Listed records:
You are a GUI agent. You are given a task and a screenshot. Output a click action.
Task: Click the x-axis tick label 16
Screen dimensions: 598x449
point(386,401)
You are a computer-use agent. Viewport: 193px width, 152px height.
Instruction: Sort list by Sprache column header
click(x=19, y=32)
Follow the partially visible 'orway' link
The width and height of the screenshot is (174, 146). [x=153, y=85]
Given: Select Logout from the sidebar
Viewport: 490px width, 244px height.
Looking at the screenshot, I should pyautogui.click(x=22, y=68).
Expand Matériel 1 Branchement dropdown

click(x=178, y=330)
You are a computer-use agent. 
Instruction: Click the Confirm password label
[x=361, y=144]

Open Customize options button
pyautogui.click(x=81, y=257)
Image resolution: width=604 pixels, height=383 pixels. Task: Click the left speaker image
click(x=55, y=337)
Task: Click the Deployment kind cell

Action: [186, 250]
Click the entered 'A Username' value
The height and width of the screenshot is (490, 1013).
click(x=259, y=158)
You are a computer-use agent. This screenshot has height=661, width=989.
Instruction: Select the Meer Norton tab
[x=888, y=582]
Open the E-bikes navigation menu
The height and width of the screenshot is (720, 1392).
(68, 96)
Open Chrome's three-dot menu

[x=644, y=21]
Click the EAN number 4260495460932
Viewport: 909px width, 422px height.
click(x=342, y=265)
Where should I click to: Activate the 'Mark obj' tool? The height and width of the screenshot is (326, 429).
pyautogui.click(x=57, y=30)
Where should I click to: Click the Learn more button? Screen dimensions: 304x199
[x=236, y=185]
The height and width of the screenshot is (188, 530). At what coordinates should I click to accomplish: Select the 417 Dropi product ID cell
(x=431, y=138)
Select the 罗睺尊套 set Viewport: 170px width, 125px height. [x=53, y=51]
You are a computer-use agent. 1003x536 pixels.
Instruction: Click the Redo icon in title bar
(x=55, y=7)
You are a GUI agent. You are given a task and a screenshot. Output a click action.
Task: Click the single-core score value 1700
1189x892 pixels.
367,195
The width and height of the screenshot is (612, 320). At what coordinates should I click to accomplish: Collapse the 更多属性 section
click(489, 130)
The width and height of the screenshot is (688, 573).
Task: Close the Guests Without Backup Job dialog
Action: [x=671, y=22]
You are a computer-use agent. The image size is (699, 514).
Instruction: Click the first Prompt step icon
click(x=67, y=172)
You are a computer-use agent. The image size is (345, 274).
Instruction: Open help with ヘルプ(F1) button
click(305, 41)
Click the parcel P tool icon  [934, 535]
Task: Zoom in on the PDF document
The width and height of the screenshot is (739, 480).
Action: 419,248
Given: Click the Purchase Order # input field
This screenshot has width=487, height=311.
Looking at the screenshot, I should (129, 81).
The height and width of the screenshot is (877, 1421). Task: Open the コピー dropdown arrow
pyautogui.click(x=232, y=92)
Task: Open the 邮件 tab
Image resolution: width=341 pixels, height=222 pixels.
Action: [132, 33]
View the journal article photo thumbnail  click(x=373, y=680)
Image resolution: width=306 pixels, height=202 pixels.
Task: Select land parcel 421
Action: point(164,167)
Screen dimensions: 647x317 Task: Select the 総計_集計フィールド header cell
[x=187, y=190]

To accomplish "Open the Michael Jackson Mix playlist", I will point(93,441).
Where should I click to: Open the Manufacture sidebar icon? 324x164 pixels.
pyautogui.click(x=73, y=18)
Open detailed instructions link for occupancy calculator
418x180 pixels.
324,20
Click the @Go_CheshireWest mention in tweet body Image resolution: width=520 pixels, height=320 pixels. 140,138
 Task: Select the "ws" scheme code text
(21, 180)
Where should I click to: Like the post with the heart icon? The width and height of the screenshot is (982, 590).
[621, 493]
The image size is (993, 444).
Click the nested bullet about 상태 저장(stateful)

Task objective: Your output should be the lines from the one with "The width and height of the screenshot is (612, 320)." through the last line of the entries above, copied exactly and nothing more.

Exercise result:
The width and height of the screenshot is (612, 320). At what coordinates should I click to accomplish: Collapse the 更多属性 section
click(489, 130)
The width and height of the screenshot is (688, 573).
Task: Close the Guests Without Backup Job dialog
Action: [x=671, y=22]
You are a computer-use agent. The image size is (699, 514).
Instruction: Click the first Prompt step icon
click(x=67, y=172)
You are a computer-use agent. The image size is (345, 274).
Instruction: Open help with ヘルプ(F1) button
click(305, 41)
Click the parcel P tool icon  [934, 535]
Task: Zoom in on the PDF document
The width and height of the screenshot is (739, 480).
Action: 419,248
Given: Click the Purchase Order # input field
This screenshot has width=487, height=311.
Looking at the screenshot, I should (129, 81).
The height and width of the screenshot is (877, 1421). Task: Open the コピー dropdown arrow
pyautogui.click(x=232, y=92)
Task: Open the 邮件 tab
Image resolution: width=341 pixels, height=222 pixels.
Action: [132, 33]
View the journal article photo thumbnail  click(x=373, y=680)
Image resolution: width=306 pixels, height=202 pixels.
Task: Select land parcel 421
Action: point(164,167)
Screen dimensions: 647x317 Task: Select the 総計_集計フィールド header cell
[x=187, y=190]

To accomplish "Open the Michael Jackson Mix playlist", I will point(93,441).
Where should I click to: Open the Manufacture sidebar icon? 324x164 pixels.
pyautogui.click(x=73, y=18)
Open detailed instructions link for occupancy calculator
418x180 pixels.
324,20
Click the @Go_CheshireWest mention in tweet body Image resolution: width=520 pixels, height=320 pixels. 140,138
 Task: Select the "ws" scheme code text
(21, 180)
Where should I click to: Like the post with the heart icon? The width and height of the screenshot is (982, 590).
[621, 493]
The image size is (993, 444).
Click the nested bullet about 상태 저장(stateful)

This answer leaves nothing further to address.